### WHAT THIS EXERCISE ASKS
A) In the Italian market account, at which bar do the shoppers have their morning cappuccino and cornetto?
B) Write the next part of the Italian market account, starting after its last sentence.

--- BEGIN PROVIDED TEXT ---

The routine goes something like this:
The first challenge of the morning is to find parking. And let me tell you the parking situation is much worse this year…be warned! Parking is an interesting method of expressing Italian creativity, you will find parked cars in nearly every nook and cranny, practically wrapped around corners and taking up 2 spaces whenever possible.

Once reasonably legal parking is accomplished we head to Bar Mary for our morning cappuccino and a cornetto and a glimpse at what Irena is wearing that day. Irena is a woman of a certain age who has the vivacity and wardrobe of a much younger woman, meaning as the weather heats up, she wears less and less.  We like to take a corner table so that we can watch the parade of shoppers and usually someone or other will join us for a coffee and a chat.

  Valerinas flowers Then it’s down to the business of shopping and I need a full two cappuccinos to steal myself for the challenges ahead while Jeff wanders off to flirt with Valerina and buy her flowers.
 First stop is the Sicilian boys because they usually have the best assortment and price. But the boys like to chat amongst themselves more than work, so it takes a lot of shoving my bag full of Valencia oranges under their noses before they deign to weigh and you get to pay. Meanwhile, a very wizened little old nun is shoving her bag in front of my bag, the little old man next to me is negotiating his free celery and carrots, the pretty lady at the end is tossing peaches all over the place and I just want my 2 euro change so I can back out of the bedlam. 

Everyone is a hustler, the seller and the buyer and the claims of superior deliciousness, a thumb on the scale, miscounted change all evens out as free celery is perceived as a required gift, grabbing a few more tomatoes after you’ve already paid is tolerated by the sellers or extensive negotiating about the necessity for a discount. The hustler extraordinaire however is Monseur. He’s a young Muslim kid, who belongs in a schoolroom not working as a fruttovendolo, but everyone loves him and his high wattage smile. He likes to practice his English with us and his hustle is that if you say you want one bunch, he thinks you mean as least a half a bunch more and he throws that in. You ask for 6 eggs, you get 8…and you pay for 8. I was usually too amused by his good hearted sales tactics to point out that I only wanted 6 eggs, but now I ask for 4, get 6, and we’re both happy. Oh, and Monseur doesn’t post any prices, so there’s another little elaborate game as he adds us the total.  I figure if the amount seems fair, that’s ok with me. Valencia oranges

Next up Jeff is indignantly telling me that some woman has actually body checked him and pushed him aside. I’m astonished. Astonished this is his first full body check in all these years.

--- END PROVIDED TEXT ---
--- BEGIN DATASET RECORDS ---

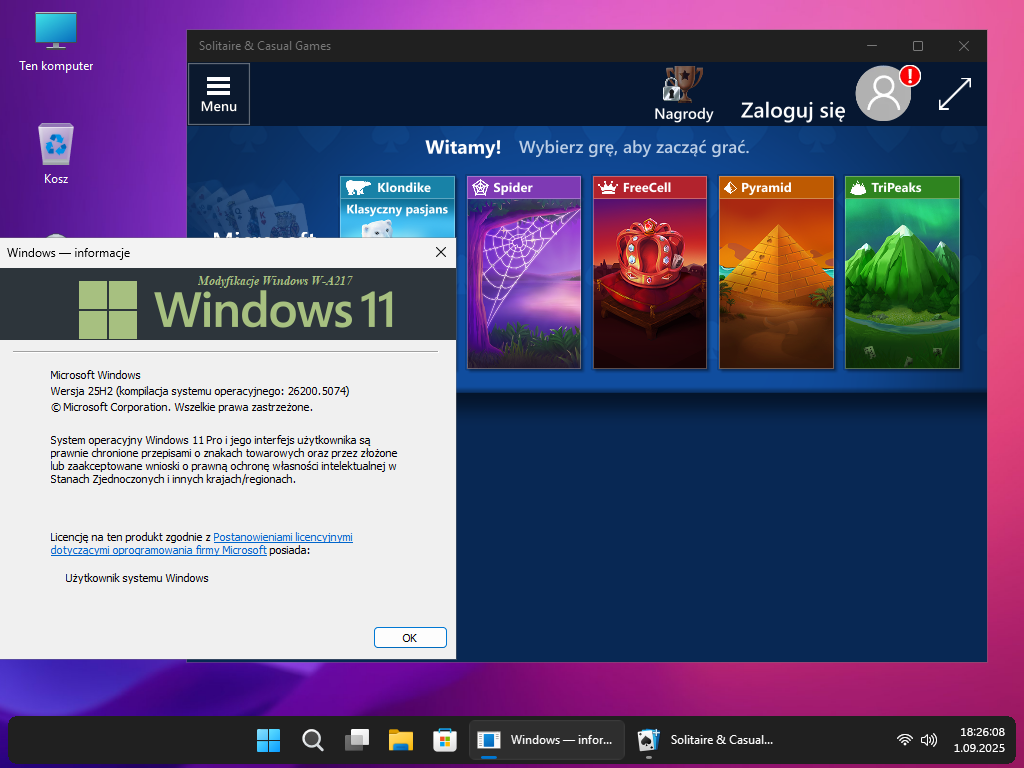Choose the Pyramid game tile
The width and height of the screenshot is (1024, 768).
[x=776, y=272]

--- END DATASET RECORDS ---
--- BEGIN DATASET RECORDS ---

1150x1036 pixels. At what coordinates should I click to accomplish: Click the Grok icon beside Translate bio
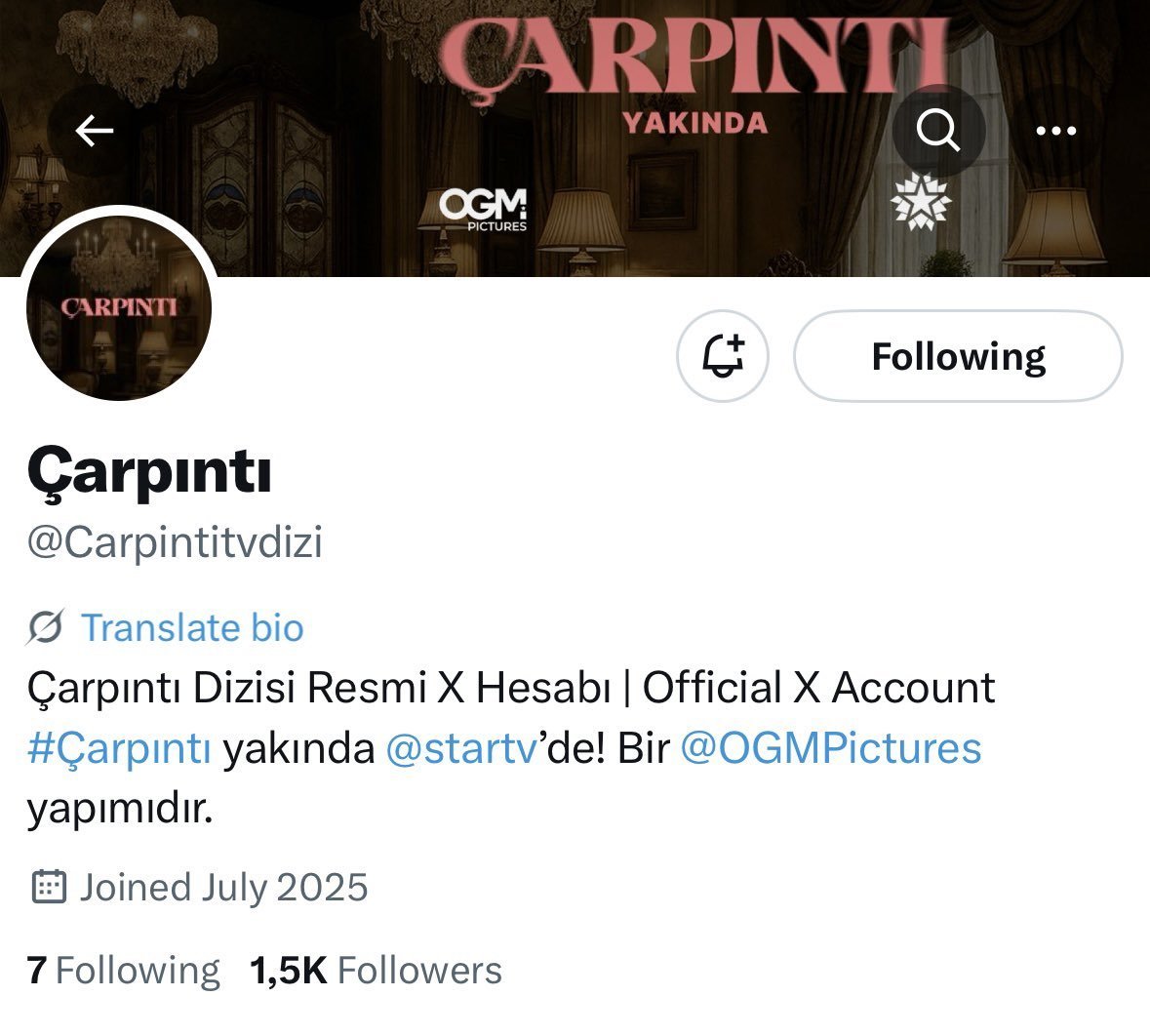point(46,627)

--- END DATASET RECORDS ---

### RESPONSES TO THE TASKS
A) Bar Mary.

B)
I walk over to a stall that has a nice display of melons and a woman is standing there shouting at the melon man. The basic gist of her tirade is that last week the melon man said his melons were ‘bouni’, but they weren’t ‘bouni’ at all, they were tasteless and for 6 euros she got nothing for her money, and its only his words that were bouni. This went on for a good 5 minutes, finally the melon man gets a word in edgewise and says, “Please, Signora, take another melon at half price.”  The woman draws herself up and spits out, “I wouldn’t take one of your melons today. But I will come back next week for a half price melon!” and she storms away. The melon man watches her walk away and the little crowd that had gathered all burst out laughing. I didn’t buy any of his melons, but he did have some nice tomatoes.

Tender melanzani Our last stop on the way out of the market is the fish man, who mercifully instituted a number system last year. There’s a machine that spits out your paper number and everyone gets served in turn. It has eliminated the fisticuff situation while buying fresh sole. However, last time a woman pushed her way to the front and demanded service. Daniele politely told her she needed to take a number, she was dumbfounded that he wouldn’t take her, while other customers helpfully pointed out the number machine but she wasn’t having any of it. After giving me a good shove, she lunged for the little basket where you throw your used number and she was pawing her way though the slips of paper so that she could claim her number had been passed over. I left before the fisticuffs started again.

And so goes a morning at the market.  This week we came home with some tender small local eggplants, a gorgeous pepper, a few early season tomatoes and the first of the stone fruits to show up. But, now when you look at this photo you’ll appreciate what it takes around here to claim some good produce. Eating is serous business and shopping for food is no laughing matter. Well, ok, I do admit to laughing now and then!
Stone fruits and a melon

One Response to "Manners and Mores at the Mercato: Or how I learned the value of a body check."
  1. Wow…and I thought the Union Square farmer’s market was a zoo!

    Did you buy some of the gorgeous fava beans?